··· DATA PROVIDED ···

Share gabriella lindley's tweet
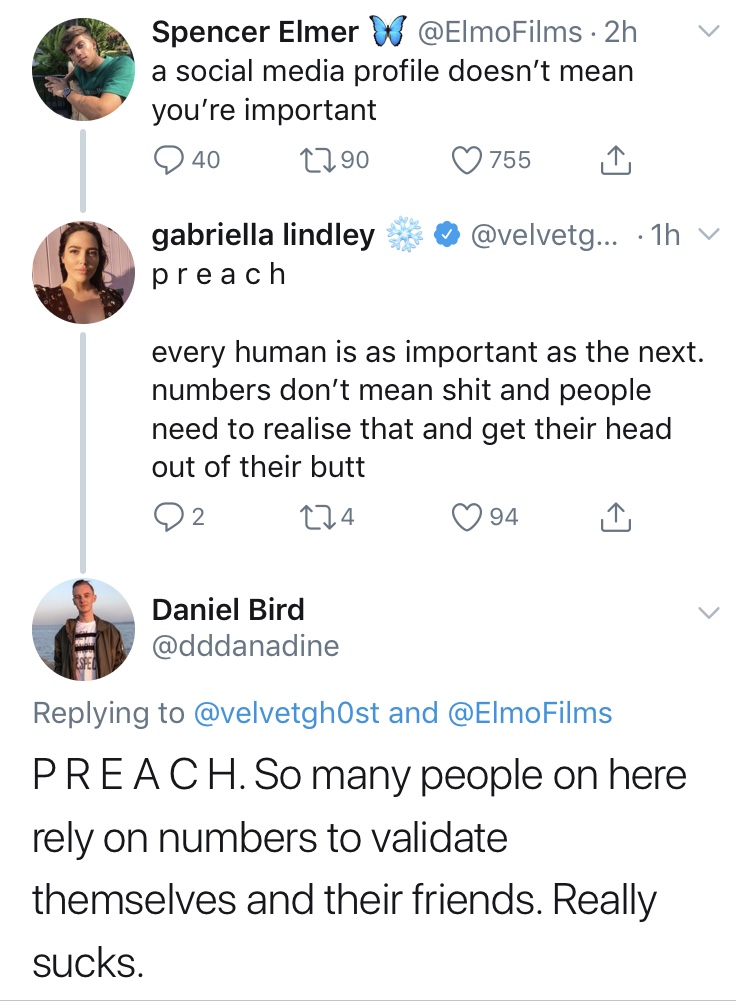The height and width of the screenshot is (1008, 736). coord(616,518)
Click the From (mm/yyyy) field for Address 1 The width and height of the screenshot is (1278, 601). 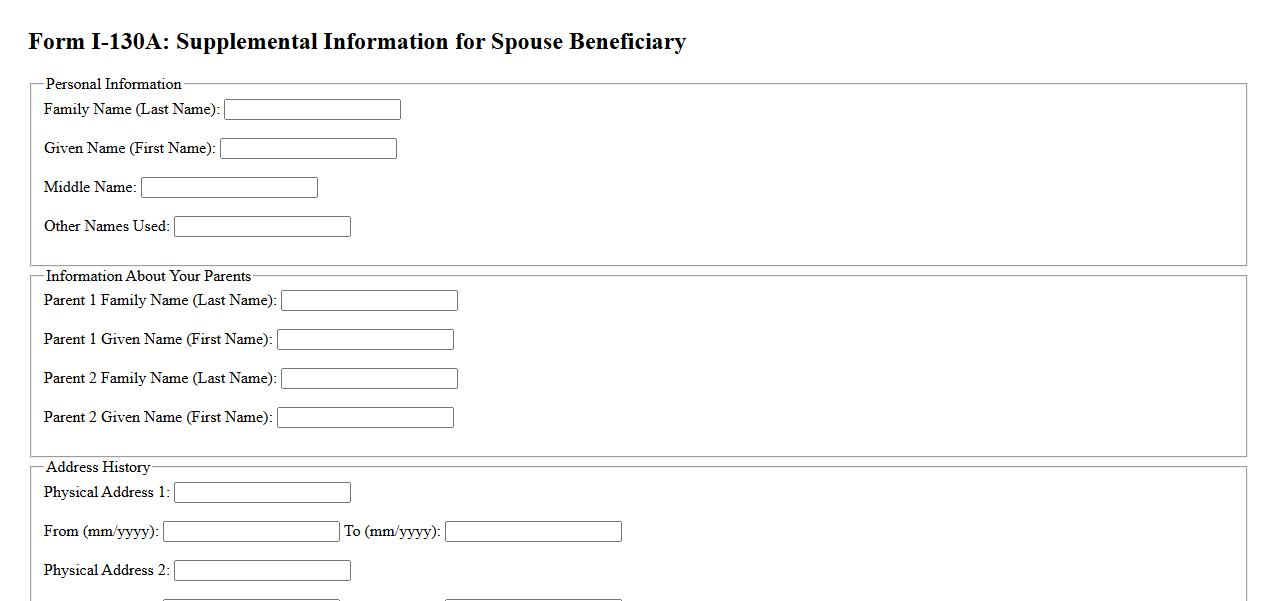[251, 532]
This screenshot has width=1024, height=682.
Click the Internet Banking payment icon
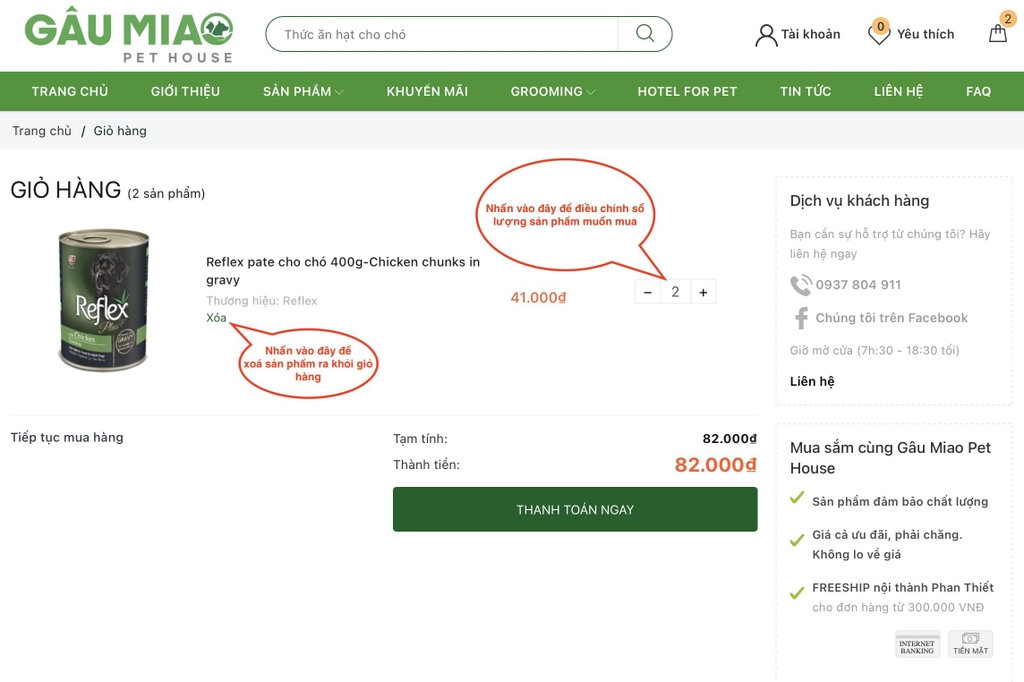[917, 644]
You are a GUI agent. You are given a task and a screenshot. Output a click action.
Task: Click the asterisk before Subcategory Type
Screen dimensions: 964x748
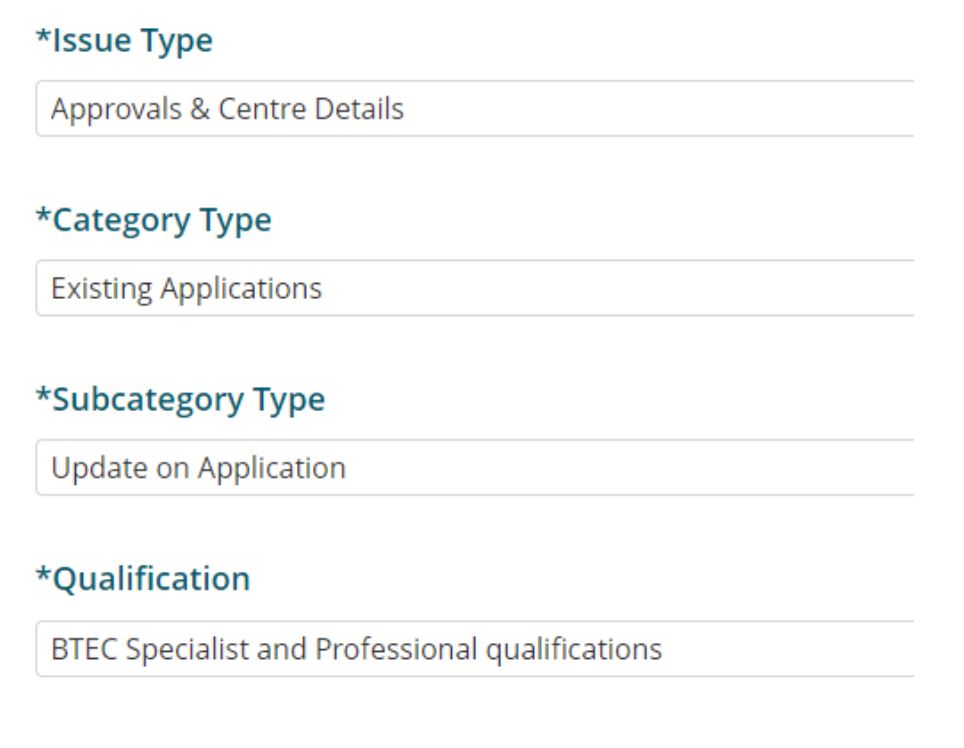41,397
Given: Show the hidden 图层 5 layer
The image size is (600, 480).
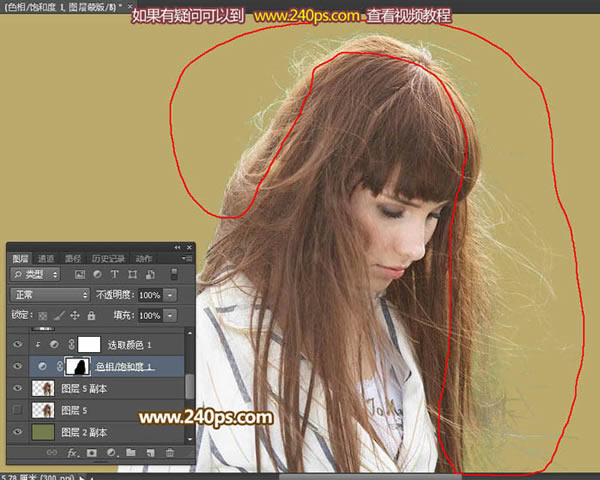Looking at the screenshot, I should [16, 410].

···
··· DATA PROVIDED ···

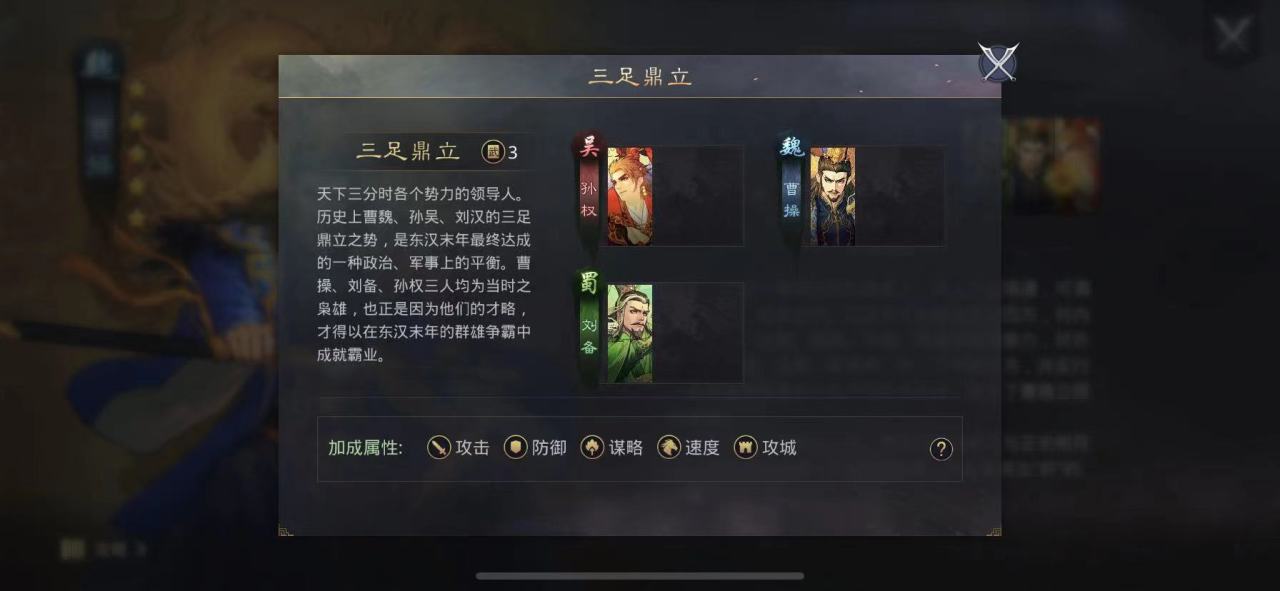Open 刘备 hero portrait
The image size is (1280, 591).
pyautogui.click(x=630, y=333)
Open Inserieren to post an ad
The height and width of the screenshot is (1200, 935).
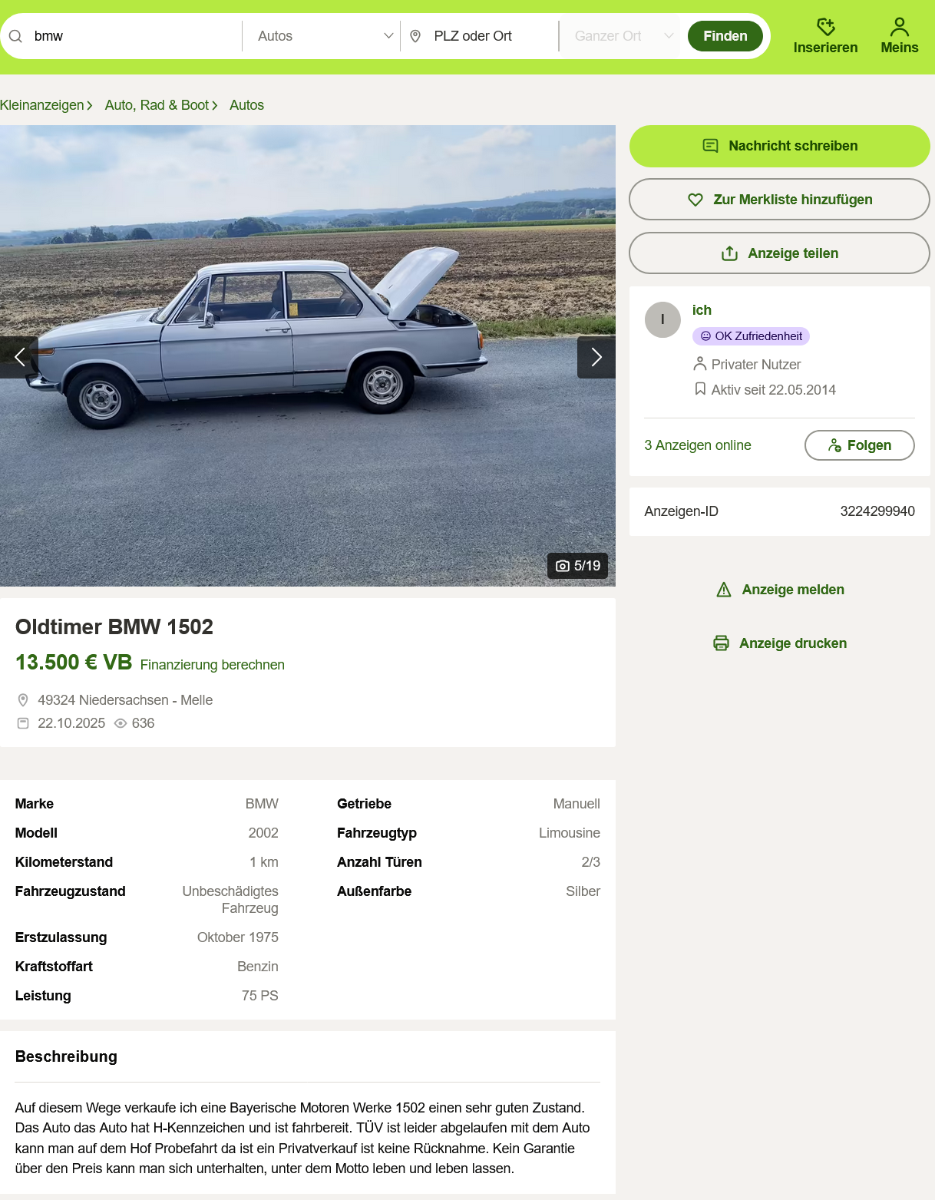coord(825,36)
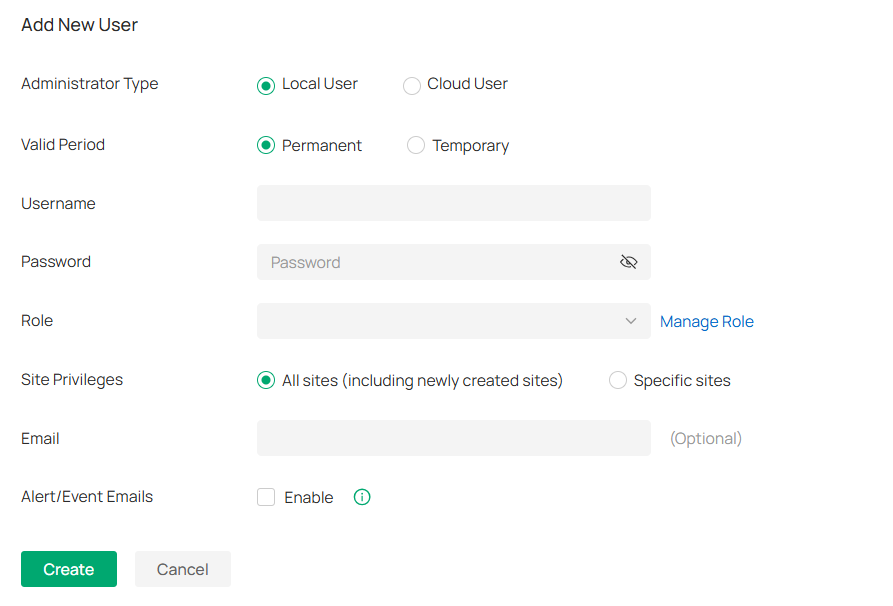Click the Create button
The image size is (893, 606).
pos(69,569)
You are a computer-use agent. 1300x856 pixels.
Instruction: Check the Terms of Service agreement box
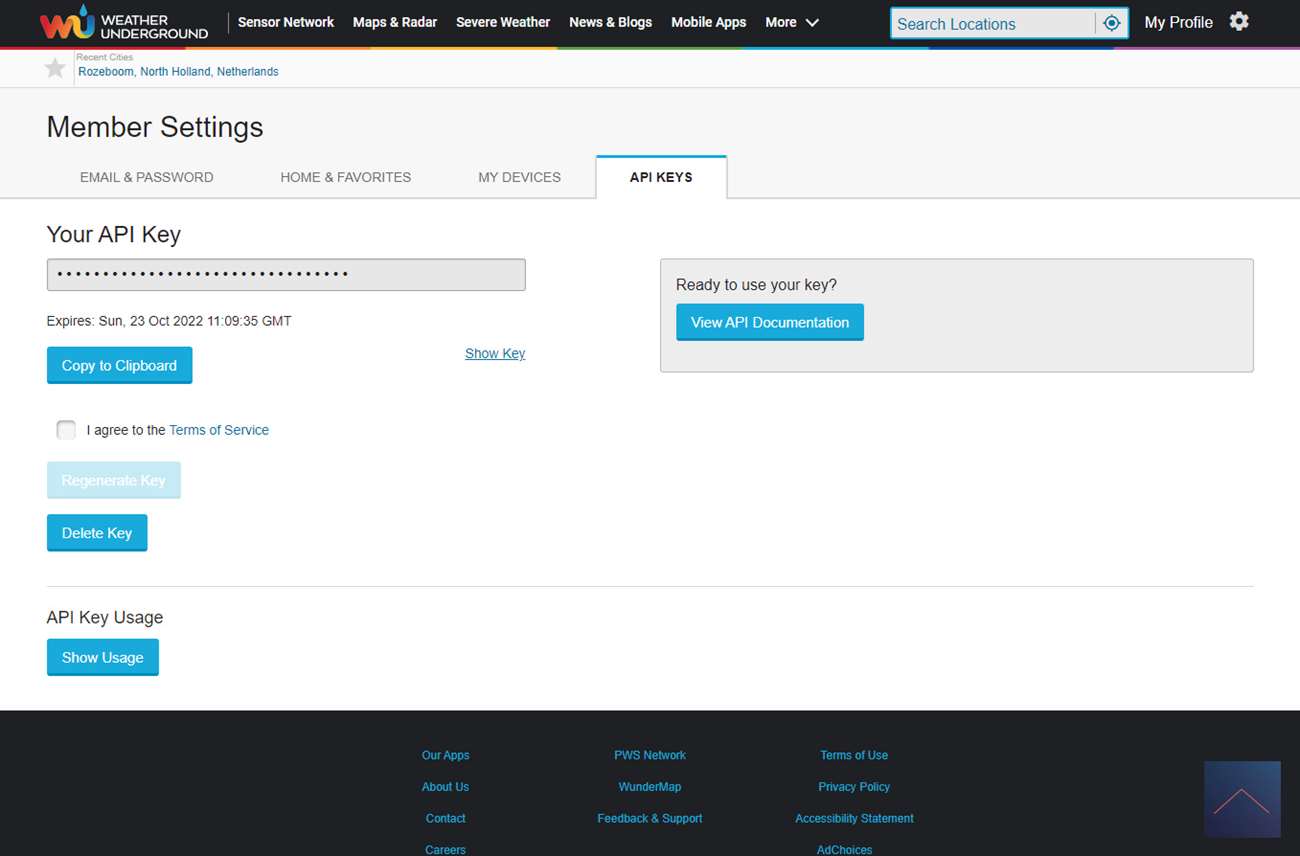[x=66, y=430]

···

Within the material above, find every line containing the word "agent" and copy it.

You are a GUI agent. You are given a task and a screenshot. Output a click action.
You are a computer-use agent. 1300x856 pixels.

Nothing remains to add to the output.